Questions >>
1. In the excerpt on causal and effect indicators, reproduce the stretch from "Causal and Effect" through "possible causal indicators.", substituting "investigators" for every "researchers".
2. Translate this sentence from the excerpt on causal and effect indicators into Spanish: "We can only present a brief overview here."

Page excerpt >>
###

Overall, studies examining the psychometric properties of the RAPI have indicated adequate internal consistency and correlations in expected directions with theoretically relevant constructs (see Devos-Comby & Lange, 2008). Since its inception, researchers have also conducted a substantial number of studies, most notably within the college student population, utilizing the RAPI as an outcome measure in randomized controlled trials (e.g., Larimer et al., 2001; Neighbors, Larimer, & Lewis, 2004) and as a criterion variable in scale validation studies (e.g., Bonar et al., 2011; Collins, Logan, & Neighbors, 2010). However, virtually all researchers have assumed effect indicators comprise the RAPI without taking into consideration possible items actually affecting this latent variable.

Causal and Effect Indicators

In spite of the amount of work devoted to establish the psychometric properties of the RAPI, there is one crucial aspect that has been overlooked in the literature. By relying exclusively on IRT and classical test theory frameworks to examine the psychometric properties of measures assessing alcohol-related problems such as the RAPI, researchers have inadvertently limited their understanding by not conducting preliminary analyses to accurately identify the structure of the measurement model. Analyses based both in classical test theory and IRT have an implicit assumption that any observed variables included in the model are dependent on latent variables (i.e., effect indicators) without considering possible causal indicators.

Within the current literature, there has been an ongoing debate regarding the relevance of identifying causal indicators and even terminology in structural equation modeling (e.g., Bollen, 2011; Diamantopoulos, Riefler, & Roth, 2008; Hardin & Marcoulides, 2011; Howell, Breivik, & Wilcox, 2007; West & Grimm, 2014). We can only present a brief overview here. The perspectives of those arguing against causal indicators involve concerns regarding insufficient theoretical underpinnings, validity issues, misinterpretation of measurement research, and measurement misspecification (see Hardin & Marcoulides, 2011). However, West and Grimm (2014) among others (e.g., Bainter & Bollen, 2014) have asserted that when causal indicator model assumptions are met, the structure of the measurement model is stable and can be trusted to specify models. Indeed, Bainter and Bollen (2014) provided support that coefficients in causal indicator models are invariant. In another review, Diamantopoulos, Riefler, and Roth (2008) encourage the use of causal models by highlighting the importance of theoretical conceptualizations, model specification, and validity. Moreover, Coltman, Devinney, Midgley, and Venaik (2008) have suggested a specific decision-making process when developing a causal model that focus on underlying assumptions, theoretical underpinnings, and importance of empirical evidence. Although the debate continues, there is support in the literature for conducting rigorous, theoretically grounded studies that examine models that incorporate causal measurement indicators.

###

Source material >>
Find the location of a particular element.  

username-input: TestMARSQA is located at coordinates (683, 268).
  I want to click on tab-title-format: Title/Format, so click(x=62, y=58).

###

Activity answers >>
1.
Causal and Effect Indicators

In spite of the amount of work devoted to establish the psychometric properties of the RAPI, there is one crucial aspect that has been overlooked in the literature. By relying exclusively on IRT and classical test theory frameworks to examine the psychometric properties of measures assessing alcohol-related problems such as the RAPI, investigators have inadvertently limited their understanding by not conducting preliminary analyses to accurately identify the structure of the measurement model. Analyses based both in classical test theory and IRT have an implicit assumption that any observed variables included in the model are dependent on latent variables (i.e., effect indicators) without considering possible causal indicators.

2. Aquí solo podemos presentar un breve resumen.